Even in the US with experience of over 30 years in managing economic, harmonization and legislative challenges involved in the bankruptcy process, a six-month deadline to complete the insolvency process would be considered impracticable. Therefore, RBI’s insistence on full provisioning after six months is punitive and will probably lead to a hastily arranged liquidation process. An assumption that a competitive auction will inevitably result in a firm to be sold at the highest price is true only in a certain context. The auction mechanism works well if raising cash for bids is easy and there is plenty of competition among several well-informed bidders. These conditions are often not met even in the advanced Western economies and are less likely to be satisfied in bank-oriented economies like India. In a fire-sale liquidation scenario, the residual value will be appropriated by vulture firms from banks. In the case of public sector banks, taxpayers will be the ultimate sufferers.

The RBI directive in its current form will lead to an undervaluation of assets on bank balance sheets. Banks in India are already challenged in their ability to raise additional equity from private players. The implementation of the RBI directive will further aggravate the situation and render banks reliant upon equity infusion by the government.

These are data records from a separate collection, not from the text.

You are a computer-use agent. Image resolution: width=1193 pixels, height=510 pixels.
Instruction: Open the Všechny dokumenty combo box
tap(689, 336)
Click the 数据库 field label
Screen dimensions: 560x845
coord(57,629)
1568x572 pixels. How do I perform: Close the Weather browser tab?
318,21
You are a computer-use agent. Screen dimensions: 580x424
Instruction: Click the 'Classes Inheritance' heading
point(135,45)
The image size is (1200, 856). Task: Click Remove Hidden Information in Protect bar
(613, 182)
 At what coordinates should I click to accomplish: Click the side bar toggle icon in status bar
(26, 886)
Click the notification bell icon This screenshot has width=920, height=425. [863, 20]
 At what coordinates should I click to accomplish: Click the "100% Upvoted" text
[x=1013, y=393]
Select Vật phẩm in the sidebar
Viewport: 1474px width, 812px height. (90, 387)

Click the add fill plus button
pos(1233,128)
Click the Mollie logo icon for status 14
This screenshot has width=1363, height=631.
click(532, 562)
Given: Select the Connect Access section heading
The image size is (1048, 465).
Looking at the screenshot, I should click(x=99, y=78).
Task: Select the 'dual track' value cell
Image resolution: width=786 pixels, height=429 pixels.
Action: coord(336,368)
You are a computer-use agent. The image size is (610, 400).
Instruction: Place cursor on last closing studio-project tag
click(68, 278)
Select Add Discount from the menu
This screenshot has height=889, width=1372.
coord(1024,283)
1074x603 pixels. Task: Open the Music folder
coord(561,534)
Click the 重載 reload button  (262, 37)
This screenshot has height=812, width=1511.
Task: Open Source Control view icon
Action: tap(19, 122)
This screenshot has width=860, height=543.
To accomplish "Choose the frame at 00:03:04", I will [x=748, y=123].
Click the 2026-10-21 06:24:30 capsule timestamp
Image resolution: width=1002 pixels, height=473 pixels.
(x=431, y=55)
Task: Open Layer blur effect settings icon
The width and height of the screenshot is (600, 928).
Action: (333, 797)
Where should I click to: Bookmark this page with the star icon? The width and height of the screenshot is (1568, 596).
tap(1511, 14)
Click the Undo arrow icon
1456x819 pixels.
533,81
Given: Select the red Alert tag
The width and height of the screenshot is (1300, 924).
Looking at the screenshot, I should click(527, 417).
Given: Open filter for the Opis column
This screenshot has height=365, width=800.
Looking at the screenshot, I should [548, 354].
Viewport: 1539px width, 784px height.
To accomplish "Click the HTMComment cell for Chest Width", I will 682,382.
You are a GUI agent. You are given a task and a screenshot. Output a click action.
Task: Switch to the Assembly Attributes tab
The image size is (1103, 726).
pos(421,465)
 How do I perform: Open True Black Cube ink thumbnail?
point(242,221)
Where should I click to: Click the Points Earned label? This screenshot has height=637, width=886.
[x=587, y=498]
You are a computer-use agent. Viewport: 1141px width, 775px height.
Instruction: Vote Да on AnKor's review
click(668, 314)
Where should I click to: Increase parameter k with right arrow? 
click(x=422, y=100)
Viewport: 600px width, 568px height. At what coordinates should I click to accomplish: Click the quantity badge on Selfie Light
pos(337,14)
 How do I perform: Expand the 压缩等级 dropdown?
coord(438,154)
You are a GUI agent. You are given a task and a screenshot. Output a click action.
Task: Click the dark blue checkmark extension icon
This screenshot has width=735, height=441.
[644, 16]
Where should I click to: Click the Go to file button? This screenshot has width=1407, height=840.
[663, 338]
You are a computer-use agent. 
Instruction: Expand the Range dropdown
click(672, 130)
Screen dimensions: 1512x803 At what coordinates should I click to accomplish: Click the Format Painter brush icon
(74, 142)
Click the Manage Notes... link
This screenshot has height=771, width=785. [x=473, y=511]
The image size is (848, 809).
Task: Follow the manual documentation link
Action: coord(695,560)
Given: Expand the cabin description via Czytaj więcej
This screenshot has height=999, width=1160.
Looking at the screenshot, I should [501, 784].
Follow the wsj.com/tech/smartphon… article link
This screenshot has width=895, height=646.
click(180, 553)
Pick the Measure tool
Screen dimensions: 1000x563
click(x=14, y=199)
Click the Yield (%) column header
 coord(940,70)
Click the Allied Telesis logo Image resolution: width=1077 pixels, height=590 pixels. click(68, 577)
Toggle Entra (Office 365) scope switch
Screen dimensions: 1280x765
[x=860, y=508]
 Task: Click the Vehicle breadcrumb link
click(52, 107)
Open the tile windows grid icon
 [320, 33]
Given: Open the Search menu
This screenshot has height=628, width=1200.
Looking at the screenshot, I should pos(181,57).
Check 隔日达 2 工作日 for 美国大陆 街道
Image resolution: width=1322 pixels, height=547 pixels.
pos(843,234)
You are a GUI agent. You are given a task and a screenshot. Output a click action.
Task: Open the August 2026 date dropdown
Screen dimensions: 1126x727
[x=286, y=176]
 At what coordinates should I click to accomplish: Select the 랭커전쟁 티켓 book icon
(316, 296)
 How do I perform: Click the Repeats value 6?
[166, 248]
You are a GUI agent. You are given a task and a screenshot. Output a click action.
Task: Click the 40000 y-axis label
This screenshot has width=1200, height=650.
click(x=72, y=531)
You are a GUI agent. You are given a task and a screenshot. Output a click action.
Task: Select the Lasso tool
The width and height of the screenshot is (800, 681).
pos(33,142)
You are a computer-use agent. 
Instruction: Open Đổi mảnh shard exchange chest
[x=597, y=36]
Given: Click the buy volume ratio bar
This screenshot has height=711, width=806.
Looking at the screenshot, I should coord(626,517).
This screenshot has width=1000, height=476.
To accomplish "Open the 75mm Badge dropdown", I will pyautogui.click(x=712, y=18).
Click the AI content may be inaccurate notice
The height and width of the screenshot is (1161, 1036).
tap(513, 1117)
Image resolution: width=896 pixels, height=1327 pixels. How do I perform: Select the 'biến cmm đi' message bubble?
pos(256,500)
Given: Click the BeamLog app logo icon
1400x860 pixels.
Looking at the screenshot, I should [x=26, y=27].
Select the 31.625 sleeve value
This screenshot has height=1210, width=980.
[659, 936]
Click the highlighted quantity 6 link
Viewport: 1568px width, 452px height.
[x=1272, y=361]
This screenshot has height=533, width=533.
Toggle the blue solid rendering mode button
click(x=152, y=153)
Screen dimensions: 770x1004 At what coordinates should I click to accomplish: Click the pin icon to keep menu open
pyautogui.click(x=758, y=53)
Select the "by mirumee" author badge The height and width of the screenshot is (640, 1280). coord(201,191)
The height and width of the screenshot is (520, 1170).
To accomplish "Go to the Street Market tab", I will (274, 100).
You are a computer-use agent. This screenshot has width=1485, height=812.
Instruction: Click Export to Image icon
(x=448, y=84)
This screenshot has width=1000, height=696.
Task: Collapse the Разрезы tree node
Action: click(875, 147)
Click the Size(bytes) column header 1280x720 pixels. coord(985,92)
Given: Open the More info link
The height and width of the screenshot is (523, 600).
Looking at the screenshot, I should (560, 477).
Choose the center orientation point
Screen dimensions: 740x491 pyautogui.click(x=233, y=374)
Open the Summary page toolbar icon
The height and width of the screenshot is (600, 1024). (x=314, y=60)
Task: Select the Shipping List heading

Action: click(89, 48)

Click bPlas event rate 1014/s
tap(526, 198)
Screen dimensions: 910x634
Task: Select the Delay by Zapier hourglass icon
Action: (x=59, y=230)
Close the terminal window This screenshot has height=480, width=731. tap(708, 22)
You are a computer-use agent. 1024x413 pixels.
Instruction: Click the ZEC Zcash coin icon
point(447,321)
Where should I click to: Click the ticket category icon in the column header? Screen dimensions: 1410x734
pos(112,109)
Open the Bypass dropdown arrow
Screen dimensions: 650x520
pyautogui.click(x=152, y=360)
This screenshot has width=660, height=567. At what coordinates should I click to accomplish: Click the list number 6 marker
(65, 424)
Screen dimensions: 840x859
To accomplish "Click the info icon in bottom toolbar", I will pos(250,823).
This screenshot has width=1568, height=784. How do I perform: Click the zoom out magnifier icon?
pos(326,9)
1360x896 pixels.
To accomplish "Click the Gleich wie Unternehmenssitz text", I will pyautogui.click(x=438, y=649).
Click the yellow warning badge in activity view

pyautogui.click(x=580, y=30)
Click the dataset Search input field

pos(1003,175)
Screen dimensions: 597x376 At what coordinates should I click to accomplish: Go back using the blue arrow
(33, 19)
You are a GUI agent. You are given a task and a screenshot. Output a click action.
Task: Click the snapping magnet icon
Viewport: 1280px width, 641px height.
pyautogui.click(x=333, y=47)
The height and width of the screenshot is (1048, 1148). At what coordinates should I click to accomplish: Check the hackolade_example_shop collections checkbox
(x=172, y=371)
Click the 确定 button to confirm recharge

The RBI should consider amending the directives and specify provisioning norms that are aligned with the historical recovery rate. An acceleration of provisioning after six months to a zero book value should be replaced by a provisioning amount that conforms to the National Company Law Tribunal appointed liquidator’s appraisal value. This will prevent fire-sale liquidation and promote bids for assets that preserve “going concern" valuations.